Item-finding records:

^^^^

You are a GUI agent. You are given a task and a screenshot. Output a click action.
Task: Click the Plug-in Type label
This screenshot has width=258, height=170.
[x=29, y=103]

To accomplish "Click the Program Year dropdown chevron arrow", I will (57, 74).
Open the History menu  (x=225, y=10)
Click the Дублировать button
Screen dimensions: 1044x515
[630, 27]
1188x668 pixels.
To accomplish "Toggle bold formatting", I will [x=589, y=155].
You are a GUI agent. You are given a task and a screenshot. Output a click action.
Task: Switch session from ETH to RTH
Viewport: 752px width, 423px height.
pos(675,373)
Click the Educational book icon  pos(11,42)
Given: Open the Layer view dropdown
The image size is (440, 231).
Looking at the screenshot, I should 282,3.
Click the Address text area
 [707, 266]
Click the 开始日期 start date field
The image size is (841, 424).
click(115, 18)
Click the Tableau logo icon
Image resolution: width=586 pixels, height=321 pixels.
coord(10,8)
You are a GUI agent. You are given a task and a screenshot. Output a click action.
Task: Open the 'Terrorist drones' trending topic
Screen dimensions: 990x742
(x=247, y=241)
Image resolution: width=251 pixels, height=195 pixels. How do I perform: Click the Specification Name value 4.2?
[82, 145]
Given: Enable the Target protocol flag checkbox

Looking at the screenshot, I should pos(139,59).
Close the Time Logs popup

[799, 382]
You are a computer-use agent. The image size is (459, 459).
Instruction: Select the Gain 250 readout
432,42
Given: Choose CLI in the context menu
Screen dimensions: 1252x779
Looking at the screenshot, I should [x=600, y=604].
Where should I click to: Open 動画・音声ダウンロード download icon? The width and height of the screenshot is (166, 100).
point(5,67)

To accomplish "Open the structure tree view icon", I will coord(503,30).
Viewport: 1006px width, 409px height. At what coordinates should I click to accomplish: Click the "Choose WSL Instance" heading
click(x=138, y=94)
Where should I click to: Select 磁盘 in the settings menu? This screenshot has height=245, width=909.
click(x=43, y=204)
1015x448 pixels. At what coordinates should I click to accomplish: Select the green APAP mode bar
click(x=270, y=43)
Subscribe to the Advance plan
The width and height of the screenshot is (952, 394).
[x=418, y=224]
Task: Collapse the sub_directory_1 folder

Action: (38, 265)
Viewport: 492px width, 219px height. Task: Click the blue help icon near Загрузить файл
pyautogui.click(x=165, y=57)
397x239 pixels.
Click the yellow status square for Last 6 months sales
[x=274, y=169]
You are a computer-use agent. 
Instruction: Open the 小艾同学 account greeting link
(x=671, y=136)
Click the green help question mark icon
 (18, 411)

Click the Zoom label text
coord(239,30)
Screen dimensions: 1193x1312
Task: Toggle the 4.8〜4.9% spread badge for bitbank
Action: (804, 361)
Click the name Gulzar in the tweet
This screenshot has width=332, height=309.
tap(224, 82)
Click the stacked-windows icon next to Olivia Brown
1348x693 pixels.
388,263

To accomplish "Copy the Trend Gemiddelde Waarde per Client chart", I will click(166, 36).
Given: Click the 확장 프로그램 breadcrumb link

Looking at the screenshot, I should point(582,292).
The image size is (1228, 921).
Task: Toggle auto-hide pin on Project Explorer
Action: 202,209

^^^^

### Requirements
Starting at the line that has "Click the Address text area" and ending after the line that has "coord(10,8)", rewrite the material with "text area" swapped for "text box", leaving all other text the same.

### Written response
Click the Address text box
 [707, 266]
Click the 开始日期 start date field
The image size is (841, 424).
click(115, 18)
Click the Tableau logo icon
Image resolution: width=586 pixels, height=321 pixels.
coord(10,8)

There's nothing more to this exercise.